However, the coupling mechanism in WPT systems, owing to the existence of inductive current and time-varying electromagnetic fields, is inevitably affected by the electromagnetic force (EMF). With the increase of transmission power, the excitation current and space-coupling magnetic field will be increased. Thus, the EMF in high-power WPT systems has not to be ignored.

EMF has been researched by several methods in numerous fields [11]. An improved superposition method was proposed to predict the unbalanced magnetic force of permanent magnet machines. In reference [12], the cross-frequency of EMF in the induction heating application of a linear induction motor, which could improve the stability of the system, was investigated.

For WPT systems, a study [13] proposed a type of micro-robot, which could transmit energy through a magnetic field, and the EMF on the receiving coil also provide a driving force to the robot. To precisely control turning and tracing of the robot, a study [14] floated the receiving coil on water, and the characteristics of EMF were obtained by calculating the drift velocity of the coil. The authors assumed that the magnetic field was perpendicular to the receiving coil and only generated a tangential force on the coil.
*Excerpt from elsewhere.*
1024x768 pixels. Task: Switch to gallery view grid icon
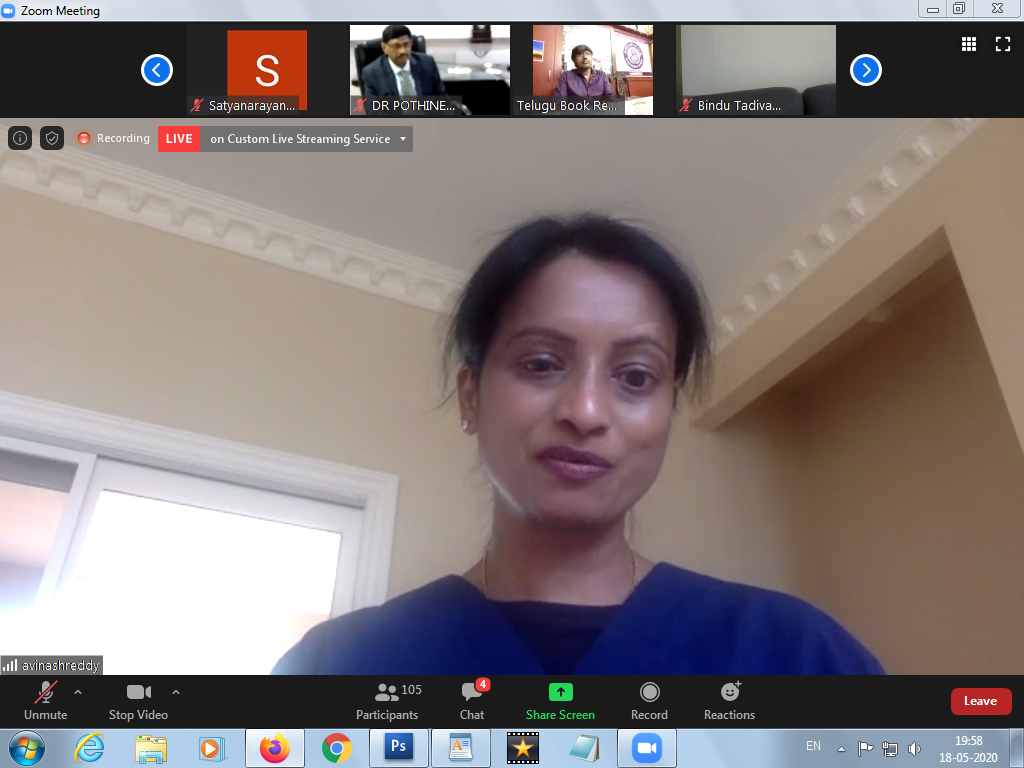pos(968,44)
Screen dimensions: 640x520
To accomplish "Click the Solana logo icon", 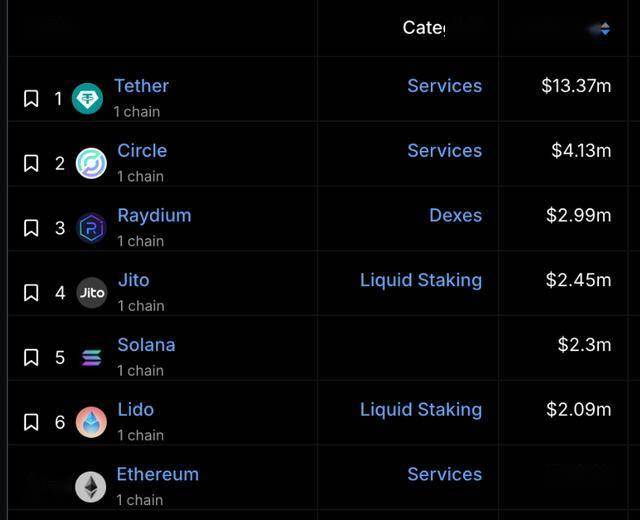I will (x=91, y=358).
However, the EMF of a high-power WPT system has rarely been analyzed. In practical applications, the magnetic field is alternating, which will generate EMF in various directions, and most of the EMF has negative effects rather than being a driving force [15,16]. Generally, EMF is the main inducer of a continuous periodic vibration causing the braking of the mechanism. Under the long-term action of the EMF, service life, security, and reliability of WPT system will deteriorate. In addition, the EMF also produces noise pollution in the surrounding environment [17]. The characteristics of EMF on a ferromagnetic material in a WPT system were analyzed in reference [18], which only considered the receiver and did not obtain exact conclusions on the effects of the EMF on the WPT system.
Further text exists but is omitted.